_DATA RECORDS_
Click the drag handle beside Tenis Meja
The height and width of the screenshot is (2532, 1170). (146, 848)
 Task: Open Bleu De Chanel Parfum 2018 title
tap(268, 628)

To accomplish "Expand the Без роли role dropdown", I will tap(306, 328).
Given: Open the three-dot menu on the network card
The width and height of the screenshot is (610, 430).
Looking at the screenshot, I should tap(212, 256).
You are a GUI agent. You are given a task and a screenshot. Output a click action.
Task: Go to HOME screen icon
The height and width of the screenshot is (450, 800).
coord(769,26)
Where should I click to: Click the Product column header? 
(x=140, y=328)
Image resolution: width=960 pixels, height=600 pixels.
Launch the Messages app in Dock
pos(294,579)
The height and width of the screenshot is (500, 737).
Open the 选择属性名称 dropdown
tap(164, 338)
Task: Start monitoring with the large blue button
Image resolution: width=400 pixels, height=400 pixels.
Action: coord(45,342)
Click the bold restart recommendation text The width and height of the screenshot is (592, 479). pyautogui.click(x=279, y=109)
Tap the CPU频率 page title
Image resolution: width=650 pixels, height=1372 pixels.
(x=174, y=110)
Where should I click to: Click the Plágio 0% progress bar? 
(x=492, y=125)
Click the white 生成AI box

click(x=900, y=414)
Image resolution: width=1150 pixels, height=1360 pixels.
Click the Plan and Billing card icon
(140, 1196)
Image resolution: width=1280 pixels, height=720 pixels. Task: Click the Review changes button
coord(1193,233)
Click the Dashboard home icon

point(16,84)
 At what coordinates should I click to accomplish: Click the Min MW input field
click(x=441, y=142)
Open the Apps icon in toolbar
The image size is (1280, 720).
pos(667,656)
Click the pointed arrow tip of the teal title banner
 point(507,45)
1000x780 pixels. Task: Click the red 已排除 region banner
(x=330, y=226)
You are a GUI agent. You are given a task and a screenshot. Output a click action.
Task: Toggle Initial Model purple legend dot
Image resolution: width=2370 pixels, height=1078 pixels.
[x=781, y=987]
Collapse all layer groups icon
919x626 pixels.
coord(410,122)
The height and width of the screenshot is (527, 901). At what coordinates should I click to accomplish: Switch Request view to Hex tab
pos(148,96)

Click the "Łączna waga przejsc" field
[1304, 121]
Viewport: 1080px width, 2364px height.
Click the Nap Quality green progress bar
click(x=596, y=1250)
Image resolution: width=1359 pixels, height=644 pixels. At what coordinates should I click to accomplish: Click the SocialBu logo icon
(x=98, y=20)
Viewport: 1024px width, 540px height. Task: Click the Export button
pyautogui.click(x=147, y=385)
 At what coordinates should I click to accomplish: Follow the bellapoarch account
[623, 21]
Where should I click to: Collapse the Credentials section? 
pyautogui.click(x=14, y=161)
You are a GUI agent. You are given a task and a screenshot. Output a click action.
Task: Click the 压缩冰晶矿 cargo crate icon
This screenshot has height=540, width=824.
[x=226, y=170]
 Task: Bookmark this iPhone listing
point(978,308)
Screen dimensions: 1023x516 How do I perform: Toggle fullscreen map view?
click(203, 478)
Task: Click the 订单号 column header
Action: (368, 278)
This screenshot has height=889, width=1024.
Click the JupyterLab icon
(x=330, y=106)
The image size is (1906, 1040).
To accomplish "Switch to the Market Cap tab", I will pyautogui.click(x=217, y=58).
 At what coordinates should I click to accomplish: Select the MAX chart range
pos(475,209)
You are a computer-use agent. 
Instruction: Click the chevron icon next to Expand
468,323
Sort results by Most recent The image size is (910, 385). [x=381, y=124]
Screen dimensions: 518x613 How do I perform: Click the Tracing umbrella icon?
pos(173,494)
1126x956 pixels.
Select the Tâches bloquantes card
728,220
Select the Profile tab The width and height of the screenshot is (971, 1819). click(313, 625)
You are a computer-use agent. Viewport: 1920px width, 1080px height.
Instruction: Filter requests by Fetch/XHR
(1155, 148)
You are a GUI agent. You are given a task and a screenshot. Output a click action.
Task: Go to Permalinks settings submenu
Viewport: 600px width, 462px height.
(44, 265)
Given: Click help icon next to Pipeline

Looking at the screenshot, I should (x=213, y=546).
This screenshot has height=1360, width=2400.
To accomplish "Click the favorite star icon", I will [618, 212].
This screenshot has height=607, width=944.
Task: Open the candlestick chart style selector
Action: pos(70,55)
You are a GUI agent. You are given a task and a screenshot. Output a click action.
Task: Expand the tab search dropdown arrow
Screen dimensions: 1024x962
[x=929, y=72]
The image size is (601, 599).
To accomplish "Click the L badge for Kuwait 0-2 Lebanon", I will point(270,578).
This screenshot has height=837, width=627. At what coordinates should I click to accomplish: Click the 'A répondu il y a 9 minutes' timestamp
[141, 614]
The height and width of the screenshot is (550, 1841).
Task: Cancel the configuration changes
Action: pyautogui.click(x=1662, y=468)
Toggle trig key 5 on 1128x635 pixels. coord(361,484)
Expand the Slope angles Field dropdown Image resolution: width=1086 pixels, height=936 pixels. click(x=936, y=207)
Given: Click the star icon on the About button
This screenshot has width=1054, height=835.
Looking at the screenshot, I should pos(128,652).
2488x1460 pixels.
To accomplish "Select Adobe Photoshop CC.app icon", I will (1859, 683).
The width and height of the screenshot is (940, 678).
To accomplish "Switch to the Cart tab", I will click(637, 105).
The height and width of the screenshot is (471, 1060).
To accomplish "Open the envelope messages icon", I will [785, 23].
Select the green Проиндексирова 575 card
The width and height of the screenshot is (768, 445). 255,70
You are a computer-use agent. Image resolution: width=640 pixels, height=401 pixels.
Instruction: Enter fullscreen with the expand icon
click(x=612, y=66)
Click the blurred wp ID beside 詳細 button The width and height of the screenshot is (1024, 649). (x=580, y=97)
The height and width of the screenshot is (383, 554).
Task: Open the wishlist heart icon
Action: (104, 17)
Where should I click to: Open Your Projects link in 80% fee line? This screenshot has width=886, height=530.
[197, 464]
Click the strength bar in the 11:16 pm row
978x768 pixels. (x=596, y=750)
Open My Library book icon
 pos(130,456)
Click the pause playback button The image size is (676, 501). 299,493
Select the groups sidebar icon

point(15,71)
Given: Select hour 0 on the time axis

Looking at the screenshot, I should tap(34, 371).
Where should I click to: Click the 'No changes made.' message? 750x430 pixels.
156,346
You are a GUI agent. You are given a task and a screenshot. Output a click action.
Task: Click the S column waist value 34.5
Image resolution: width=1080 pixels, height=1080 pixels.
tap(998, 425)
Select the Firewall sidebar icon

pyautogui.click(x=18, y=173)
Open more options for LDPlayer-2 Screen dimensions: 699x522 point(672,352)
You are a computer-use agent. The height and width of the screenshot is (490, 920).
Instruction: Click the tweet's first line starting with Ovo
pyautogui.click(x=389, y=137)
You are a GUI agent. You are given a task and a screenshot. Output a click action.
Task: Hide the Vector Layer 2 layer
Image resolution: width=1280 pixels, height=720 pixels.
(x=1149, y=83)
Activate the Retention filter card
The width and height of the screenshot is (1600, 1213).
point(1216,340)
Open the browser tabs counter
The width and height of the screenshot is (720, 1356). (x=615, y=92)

_SET EXERCISE_
Copy out only the part that opens with the line containing "Click the pause" and closes with the line containing "Open more options", switching "waist" to "hip" and leaving everything else unchanged.

_EXERCISE RESULT_
Click the pause playback button The image size is (676, 501). 299,493
Select the groups sidebar icon

point(15,71)
Given: Select hour 0 on the time axis

Looking at the screenshot, I should tap(34, 371).
Where should I click to: Click the 'No changes made.' message? 750x430 pixels.
156,346
You are a GUI agent. You are given a task and a screenshot. Output a click action.
Task: Click the S column hip value 34.5
Image resolution: width=1080 pixels, height=1080 pixels.
tap(998, 425)
Select the Firewall sidebar icon

pyautogui.click(x=18, y=173)
Open more options for LDPlayer-2 Screen dimensions: 699x522 point(672,352)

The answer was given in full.